As a result, regulators are increasingly focusing on adequate behaviours within organisation, i.e. culture supporting the right mindset within organisations. Often Board of Directors are made accountable for an adequate corporate culture supporting sound risk management.
Moreover, culture is in the spotlight due to the greater understanding of the competitive advantages available through effective management of behaviours.
Therefore, providing the Board of Directors with comfort that they have a culture which is aligned to their strategic objectives is becoming more and more important.
What is corporate culture?
“Culture is the glue that binds individuals to an institution; it creates a consistent framework for behaviours and business practices. Culture is what people do when no one is watching.”
“The way we do things around here”
“The assumptions or beliefs which are common across the organization that allow you to predict how your people will behave and what they will achieve.”
Corporate culture is the patterns of thinking, believing, valuing and acting in an organisation. It is about how people behave within the business and can be described as “the way we do things around here” – or as the personality of the organisation.
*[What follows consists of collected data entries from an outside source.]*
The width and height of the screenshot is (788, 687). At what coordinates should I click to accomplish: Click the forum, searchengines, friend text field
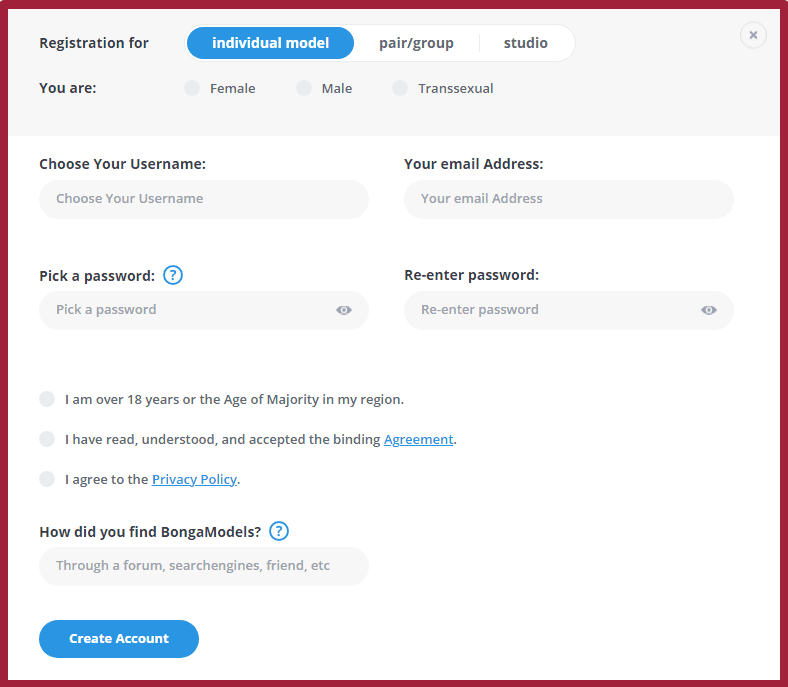(204, 566)
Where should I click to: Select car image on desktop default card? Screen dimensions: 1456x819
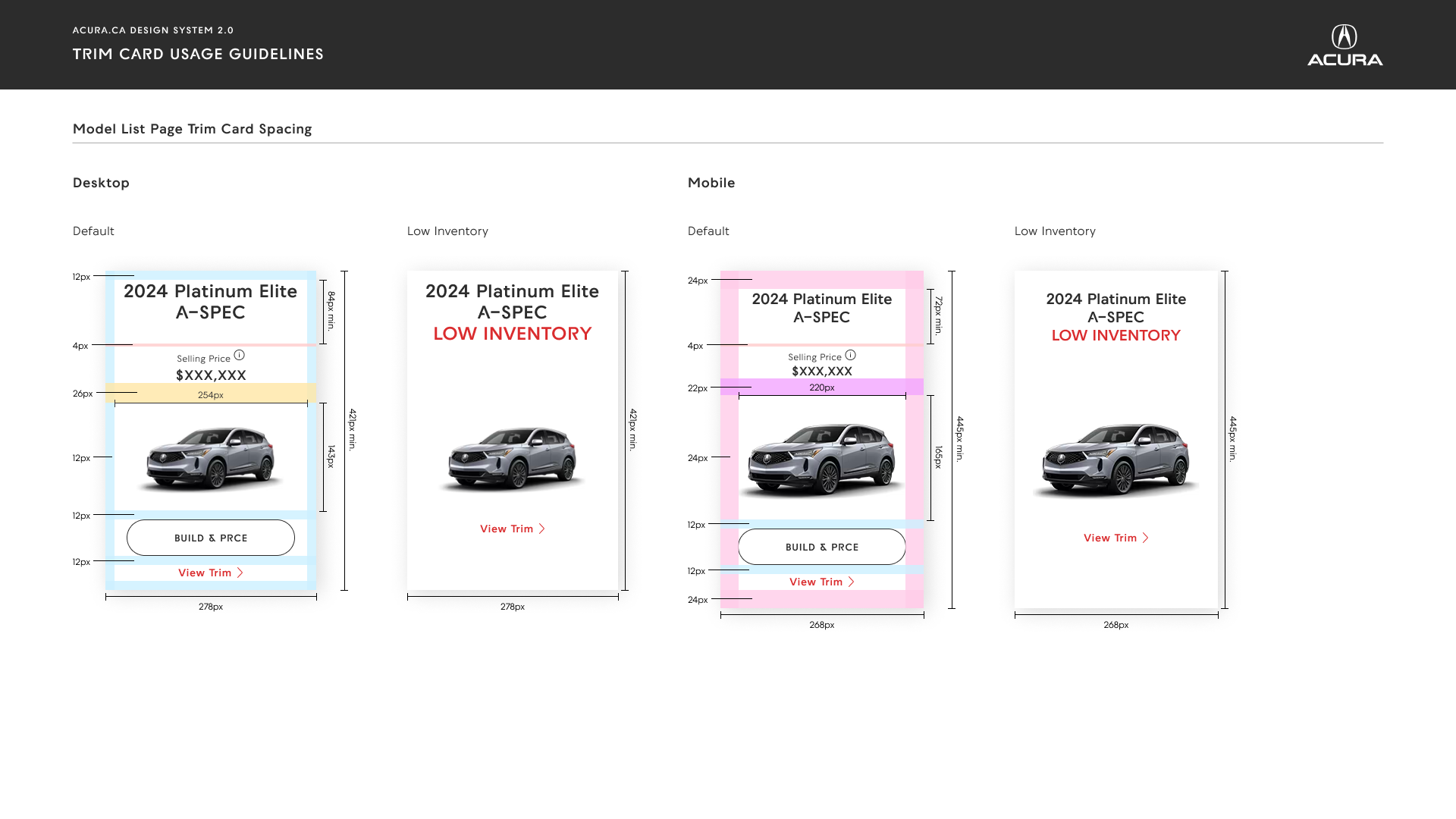[211, 457]
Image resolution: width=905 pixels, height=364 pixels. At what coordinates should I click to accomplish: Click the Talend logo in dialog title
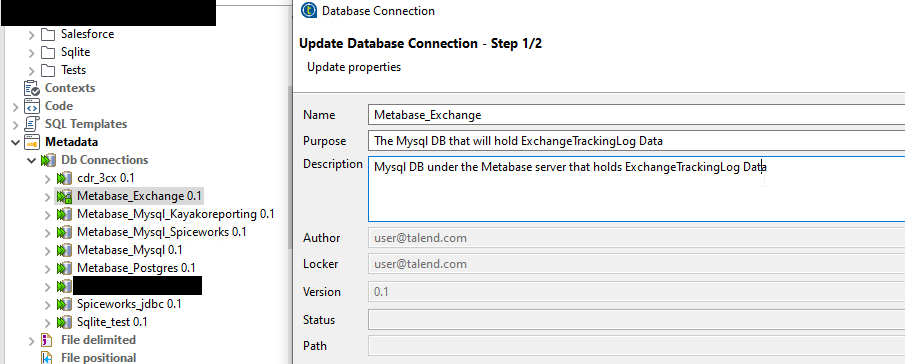pos(309,10)
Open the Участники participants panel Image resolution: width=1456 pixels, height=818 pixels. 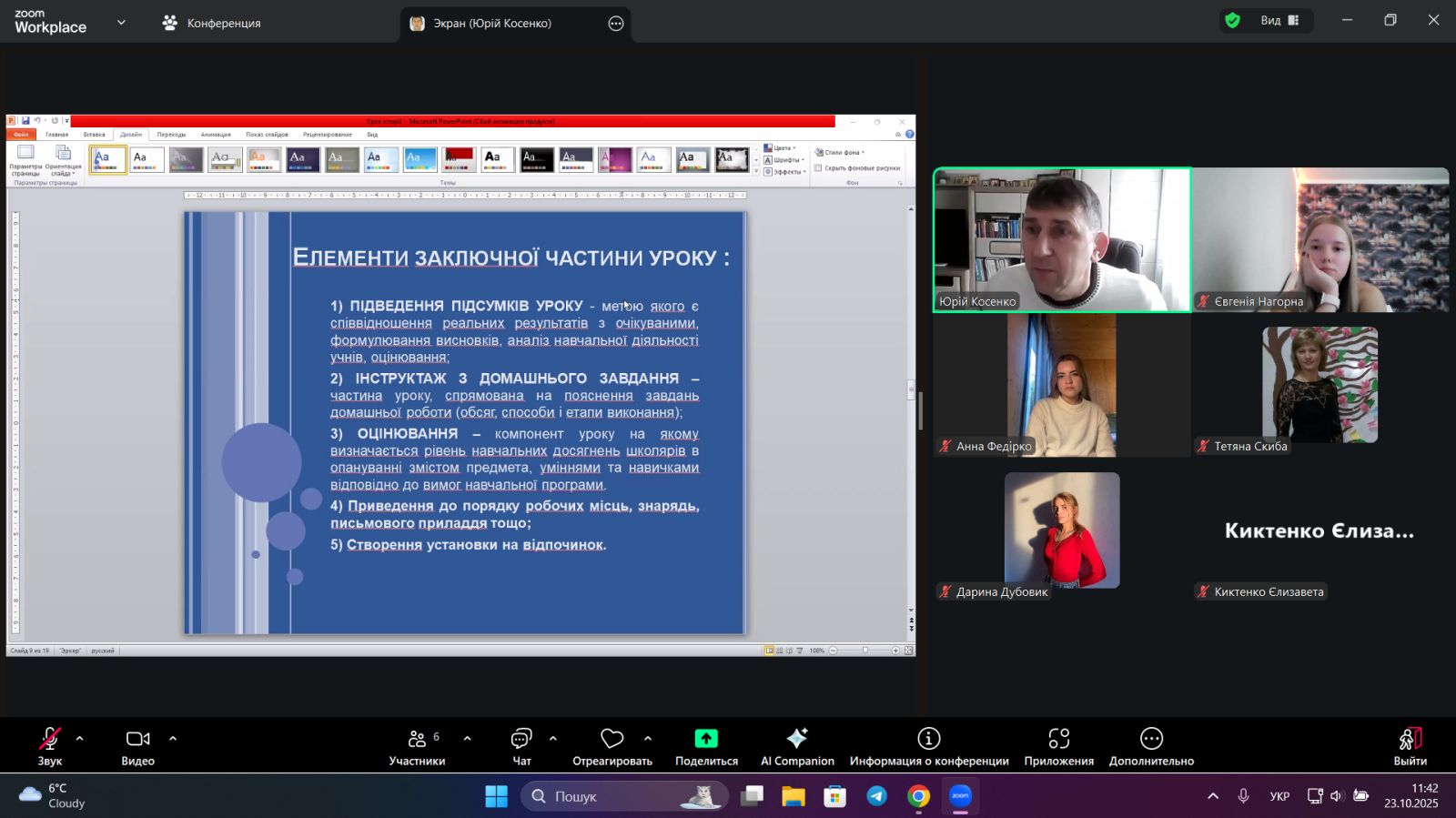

Culture is highly stable and self-sustaining over time, which makes it difficult and time consuming to change. Therefore, when embarking on a culture change project you need to work with the culture you have and focus on nudging or shifting a critical few behaviours towards the culture that it is more aligned with your organisation’s strategy and risk appetite.
Behaviours are the observable signs of the culture.
What role does internal audit play in cultural assurance?
Board of Directors are looking for assurance that they have the culture they need and increasingly looking to their internal audit functions. Internal Audit is best placed to provide this as it:
- Has access to cultural insights across the whole organisation.
- Understands the organisation and interacts with the business day-to-day.
- Has the ability to get under the surface to understand the cultural issues.
- Can uncover behavioural root causes, looking at the ‘why’, not just the ‘what’
How to approach a culture audit
The need for a culture audit can be triggered through various events:
As culture is pervasive and covers the whole organisation, it is usually not feasible to cover everything in one audit. Therefore, we are seeing some organisations using a combination of approaches to provide both breadth and depth to give an indicative view of the culture of the organisation. We see this as best practice. This includes a combination of the following:
- Discrete culture reviews - A standalone audit included on the audit plan focusing specifically on culture
- Component reviews - Consideration of culture built into each internal audit review as appropriateWhat is corporate culture?
Consolidation of the results provides a thematic analysis of the discrete and component reviews
Moreover, it is important to work with a solid methodology & the right skills to provide cultural assurance and make results tangible and explainable to maintain credibility in the organization. In addition, buy-in from stakeholders is key.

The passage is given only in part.